À peine avais-je prononcé cette phrase qu’il me souleva du sol et me prit dans ses bras. Jamais je n’aurai cru qu’il ait eu autant de force. Et à ce moment-là, je ne sais pas s’il a vu mon maquillage qui avait coulé, bref, j’ignore ce qu’il a perçu dans mon regard, mais il m’a fixé et il a souri. On est arrivé en bas et il s’est arrêté le temps de reprendre son souffle. Bizarrement, ma voix revenait peu à peu. J’en ai profité pour lui demander :

— C’est pas que je voudrais abuser de toi, mais tu pourrais m’amener chez mon amie Claire, elle est sur le point d’accoucher, je devais la conduire à l’hôpital.

Abuser de toi ? Mais qu’est-ce que je venais de dire ? Il allait vraiment finir par me prendre pour une cinglée.

— Pas de problème, on y va tout de suite. Je comptais pas t’abandonner comme ça, de toute façon.

Merci, c’est gentil. Dans tous les cas, j’imaginais bien en effet qu’une fois dans la rue, il allait pas se barrer en me laissant me débrouiller, même si j’aurais pu appeler un taxi ou les pompiers. Il a continué à me porter puis m’a déposé délicatement dans sa voiture.

— Finalement, il fallait que tu t’exploses la cheville dans tes escaliers pour que je puisse enfin te prendre dans mes bras. Je trouve ça très ironique.
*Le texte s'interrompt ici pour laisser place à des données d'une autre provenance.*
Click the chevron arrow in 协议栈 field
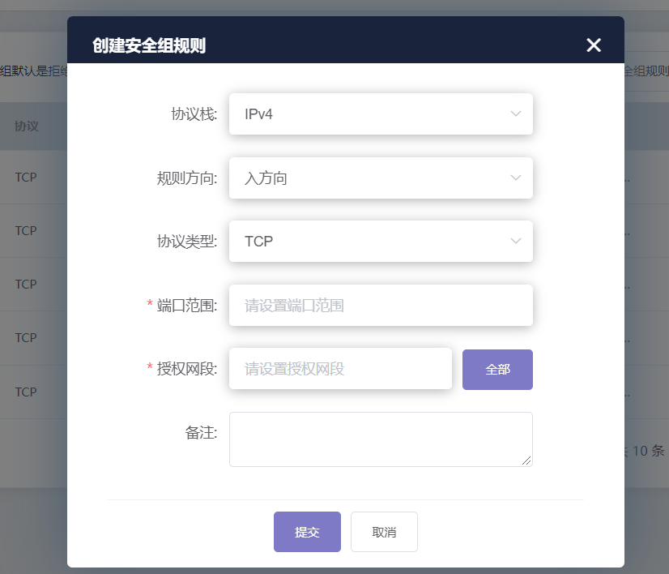Screen dimensions: 669x574 pos(516,114)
Il m’a fixé à nouveau, accroupi à côté de son véhicule, comme si lui m’avait toujours vu avec ces yeux-là et que je le réalisais seulement. J’ai presque cru qu’il allait replacer une mèche de mes cheveux, comme dans les films, avant de passer sa main sur ma joue. J’aurais adoré. Arthur, c’était le collègue sympa, l’oreille attentive à vos problèmes…. En fait, c’était moi en mec brun d’un mètre soixante-dix. On avait pris tant de cafés ensemble que j’en faisais presque de la tachycardie, il m’avait secouru tant de fois au boulot que je ne les comptais plus, je connaissais tout de la vie de son petit garçon qu’il avait avec lui un week-end sur deux et la moitié des vacances depuis son divorce, de ses hobbies, de son chien et lui tout de mon existence merdique. Comment est-ce que je n’avais pu ne m’apercevoir de rien ? Maintenant, je ne pensais plus qu’à une chose. Le remercier de sa gentillesse peut-être plus que je n’aurais dû, pour tout. Enfin dans mon état, il fallait que je garde mes idées pour plus tard.

Il est monté côté conducteur. Et ce n’est que deux ans après, enceinte de notre premier enfant, que j’ai finalement rayé le premier item de ma liste.